You are not a failure.
You’re carrying a burden that many others don’t carry. You think back on what you used to be able to accomplish and who you used to be. It makes you feel weak and pathetic now. But you’re carrying a weight, a very real one I might add, that you weren’t carrying before. Regular tasks and accomplishing goals are made far heavier by the weight.

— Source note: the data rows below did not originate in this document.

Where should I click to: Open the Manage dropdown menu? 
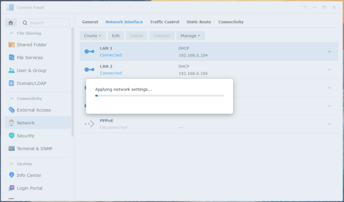point(190,35)
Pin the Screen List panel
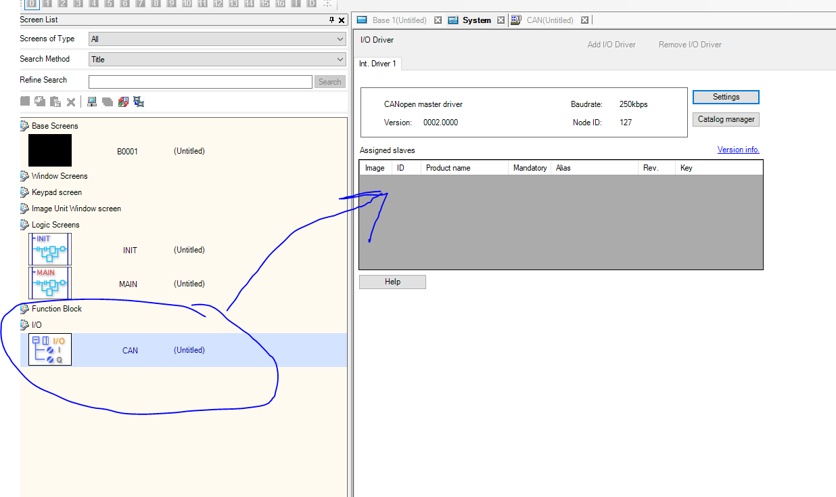The height and width of the screenshot is (497, 836). point(331,20)
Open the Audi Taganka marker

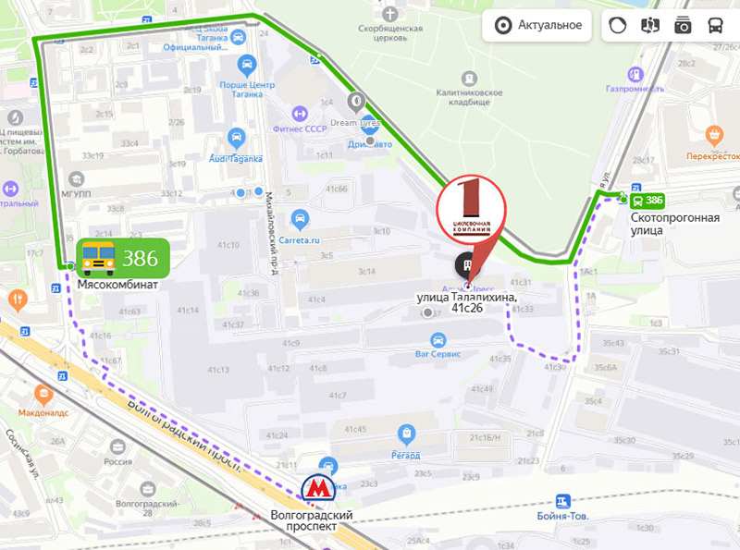[x=236, y=138]

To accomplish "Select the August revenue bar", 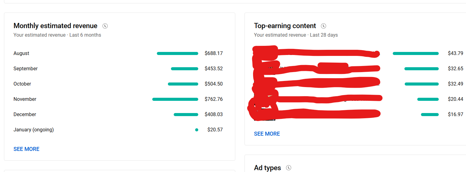I will (x=177, y=53).
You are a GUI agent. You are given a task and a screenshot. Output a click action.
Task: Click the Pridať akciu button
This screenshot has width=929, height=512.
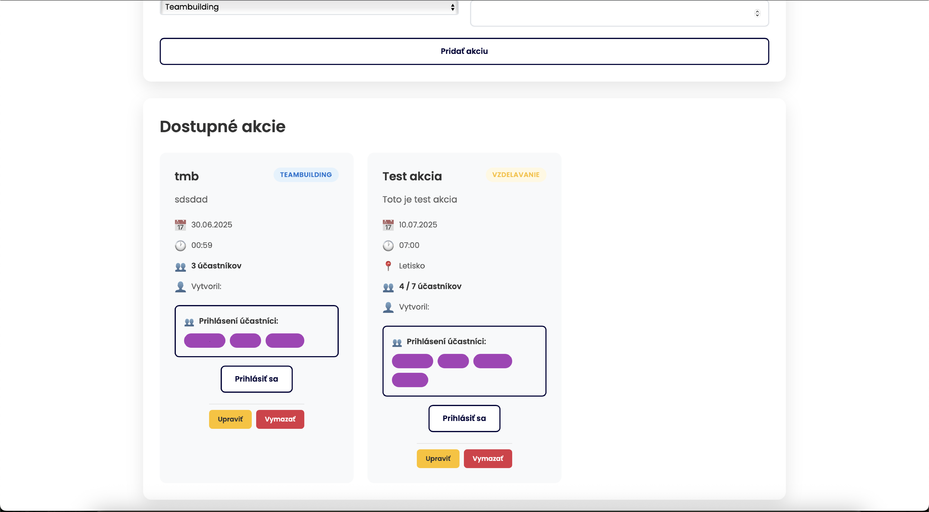(x=464, y=51)
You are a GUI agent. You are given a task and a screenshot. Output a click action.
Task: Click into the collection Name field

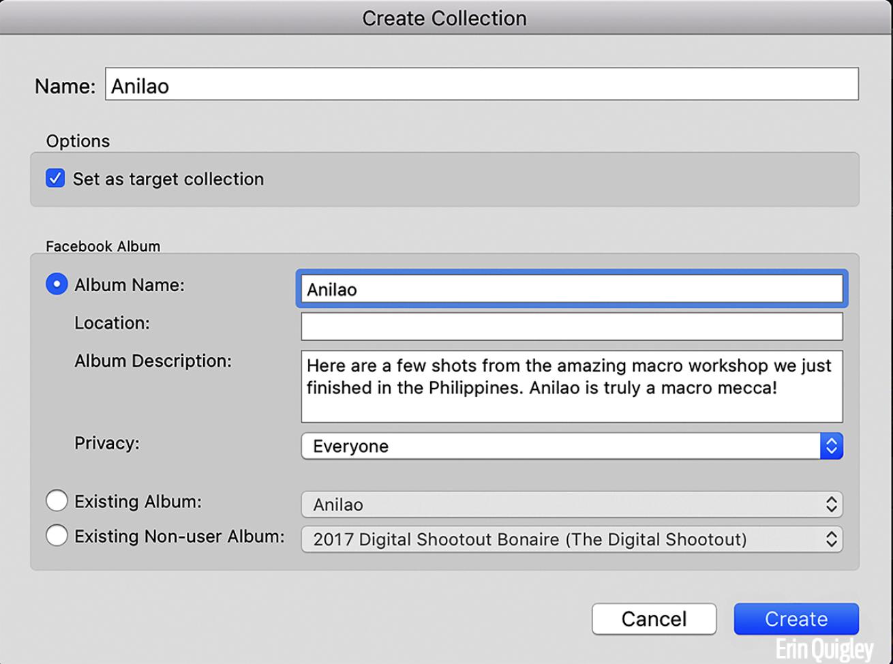(x=481, y=85)
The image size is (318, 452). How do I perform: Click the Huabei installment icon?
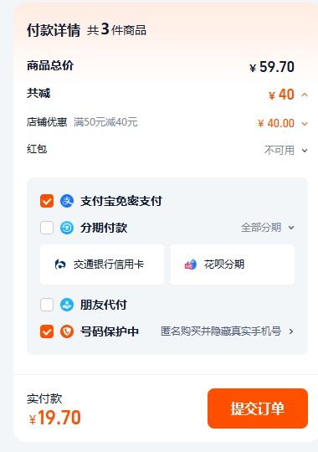pos(191,264)
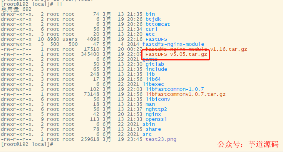283x152 pixels.
Task: Click the test23.png file name
Action: 161,139
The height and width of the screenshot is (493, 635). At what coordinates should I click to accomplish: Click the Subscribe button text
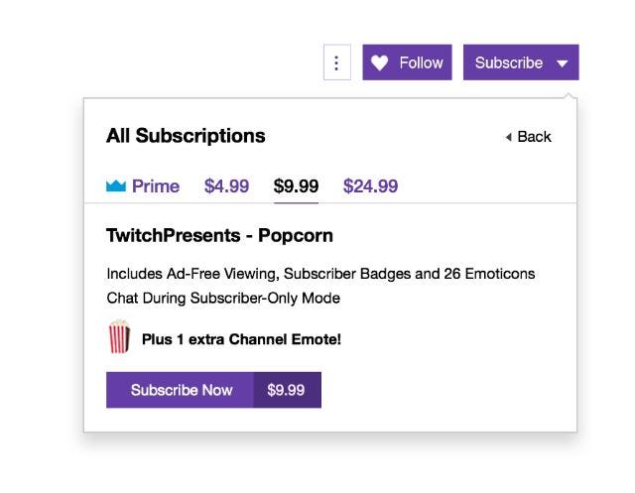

Look at it this way. Imagine everyone around you is eating cereal freely, but you’ve been tasked with eating it with a heavy metal weight strapped to your wrist. The task becomes harder, but you’d not see yourself as weak for struggling to do what others do easily. This is because it’s not about the task, it’s about the weight. Your best effort on any given day, no matter how small relative to what you used to be able to do, makes you a success.
You are not worthless.
Your worth is eternal. I challenge you to see yourself as God sees you. If He were present and we could see Him and I asked Him why He loves you, He wouldn’t say, “Because I’m God so I love everybody.” He’d list thousands of things He appreciates and adores about you. If you feel worthless it’s because you’re not seeing yourself as He does. Pray for help to be able to. Study your patriarchal blessing to understand your individuality and eternal worth.
Let others love you.
I’ve heard people say that you can’t love others until you love yourself. I think that’s utterly false. I know people who despise themselves who adore their family and friends. What you can’t do, however, is let others love you. If you don’t love yourself, if you loathe yourself and see yourself as a failure, you won’t internalize the affection they show you. You won’t believe in it. So they feel like they’re trying to fill a bucket with a hole in the bottom. No matter how much love they put in, in leaks out the other side.

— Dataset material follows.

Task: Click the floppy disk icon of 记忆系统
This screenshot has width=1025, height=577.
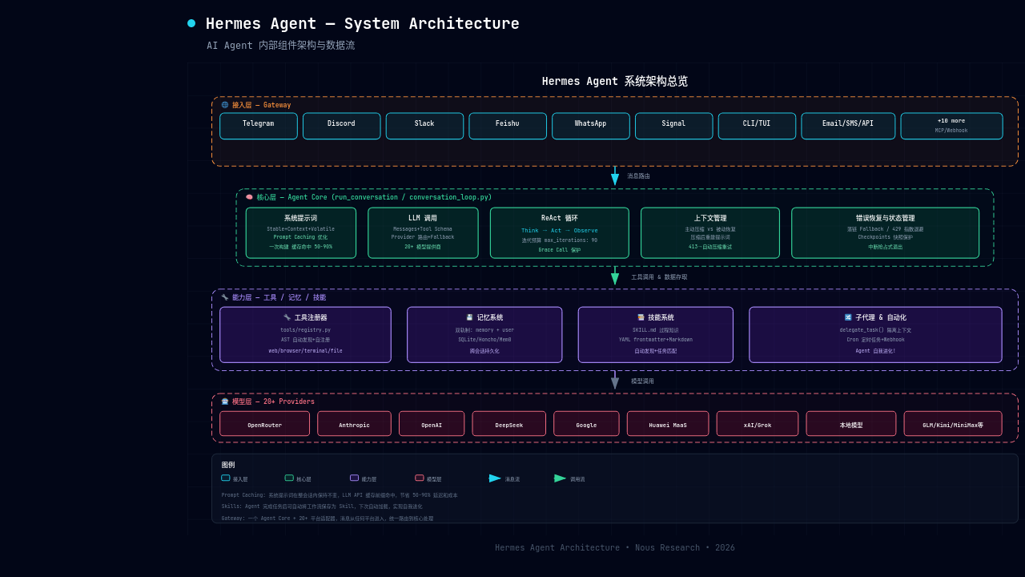Action: pos(470,317)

Recognize that your family aren’t liars, crazy, or idiots. If they love you, they have their reasons. Believe in them. Challenge your negative self-thoughts with positive ones. Admit your imperfections while admitting your strengths as well. We’re all broken. We’re all flawed. We’re all beautiful. We’re all God’s.
Let others help you.
Far too often in our faith we readily help others but refuse to let others help us. Remember the Lord’s example. He let Simon help carry the cross. He let the angel comfort HIm in Gethsemane. He let the woman anoint Him and wash His feet. He didn’t turn them away.
Allow your family and friends to love you, serve you, and lift you without handing them responsibility for your happiness. Ask for the support of your bishop, your elder’s quorum president, or your Relief Society president. Let your ministers know you need support.
Seek professional help with your anxiety and depression. As Elder M. Russell Ballard recently pleaded, “If you have a question that requires an expert, please take the time to find a thoughtful and qualified expert to help you. . . . This is exactly what I do when I need an answer to such questions: I seek help from others, including those with degrees and expertise in such fields” (“Questions and Answers,” BYU Devotional, November 17, 2017).
Most importantly, again, turn to the Savior. He will not abandon you. You may be called to pass through trials you’d rather avoid, but He will give you strength. From time to time He will follow through on the promise made to Alma and his people: “I will also ease the burdens which are put upon your shoulders, that even you cannot feel them upon your backs . . . and this will I do that ye may stand as witnesses for me hereafter, and that ye may know of a surety that I, the Lord God, do visit my people in their afflictions” (Mosiah 24:14).
God bless you. If there’s anything I can do to help, I’m here.